**TASK TO COMPLETE:**
Rewrite everything from the line containing "Viewport: 964px width, 814px height." down to the line containing "click(510, 467)", putting "project folder" in place of "working directory" and leaving the rest untouched.

[Item-finding rows]
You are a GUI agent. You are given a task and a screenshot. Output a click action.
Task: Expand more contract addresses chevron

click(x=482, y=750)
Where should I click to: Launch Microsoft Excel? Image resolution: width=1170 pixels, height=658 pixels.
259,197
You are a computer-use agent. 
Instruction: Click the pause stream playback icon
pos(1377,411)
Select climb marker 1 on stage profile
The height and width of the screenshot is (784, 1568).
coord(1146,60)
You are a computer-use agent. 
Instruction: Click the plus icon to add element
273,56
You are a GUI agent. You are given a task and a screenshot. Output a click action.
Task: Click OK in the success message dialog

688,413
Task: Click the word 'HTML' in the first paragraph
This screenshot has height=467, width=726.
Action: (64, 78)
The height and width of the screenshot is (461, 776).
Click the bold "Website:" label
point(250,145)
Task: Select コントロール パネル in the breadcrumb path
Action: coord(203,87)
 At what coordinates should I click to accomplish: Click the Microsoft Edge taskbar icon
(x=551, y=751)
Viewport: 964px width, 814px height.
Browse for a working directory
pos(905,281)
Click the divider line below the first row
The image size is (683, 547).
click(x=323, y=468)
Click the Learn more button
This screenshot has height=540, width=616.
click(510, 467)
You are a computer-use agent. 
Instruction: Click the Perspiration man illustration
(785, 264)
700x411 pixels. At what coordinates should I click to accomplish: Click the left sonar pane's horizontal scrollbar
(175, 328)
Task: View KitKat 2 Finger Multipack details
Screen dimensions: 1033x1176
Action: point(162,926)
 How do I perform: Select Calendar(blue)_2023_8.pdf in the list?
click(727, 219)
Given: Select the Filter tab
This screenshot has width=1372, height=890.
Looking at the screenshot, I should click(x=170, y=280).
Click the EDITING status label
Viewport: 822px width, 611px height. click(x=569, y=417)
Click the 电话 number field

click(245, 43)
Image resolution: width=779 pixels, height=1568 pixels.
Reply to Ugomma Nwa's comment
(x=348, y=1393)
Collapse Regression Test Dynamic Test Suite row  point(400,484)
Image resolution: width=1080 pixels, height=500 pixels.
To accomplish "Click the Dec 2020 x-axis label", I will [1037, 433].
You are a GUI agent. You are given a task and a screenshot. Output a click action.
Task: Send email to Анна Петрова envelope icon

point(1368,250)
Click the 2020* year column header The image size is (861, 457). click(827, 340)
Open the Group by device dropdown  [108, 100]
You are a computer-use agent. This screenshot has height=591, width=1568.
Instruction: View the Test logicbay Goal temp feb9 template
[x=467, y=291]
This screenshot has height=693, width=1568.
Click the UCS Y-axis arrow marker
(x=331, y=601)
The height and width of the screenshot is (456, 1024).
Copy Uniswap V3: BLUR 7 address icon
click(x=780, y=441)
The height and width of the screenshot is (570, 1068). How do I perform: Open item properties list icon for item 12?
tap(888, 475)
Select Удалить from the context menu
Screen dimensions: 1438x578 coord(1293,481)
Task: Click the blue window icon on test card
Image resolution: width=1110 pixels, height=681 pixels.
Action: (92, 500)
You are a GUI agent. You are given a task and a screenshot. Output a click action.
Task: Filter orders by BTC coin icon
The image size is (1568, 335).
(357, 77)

**EXERCISE OUTPUT:**
Viewport: 964px width, 814px height.
Browse for a project folder
pos(905,281)
Click the divider line below the first row
The image size is (683, 547).
click(x=323, y=468)
Click the Learn more button
This screenshot has height=540, width=616.
click(510, 467)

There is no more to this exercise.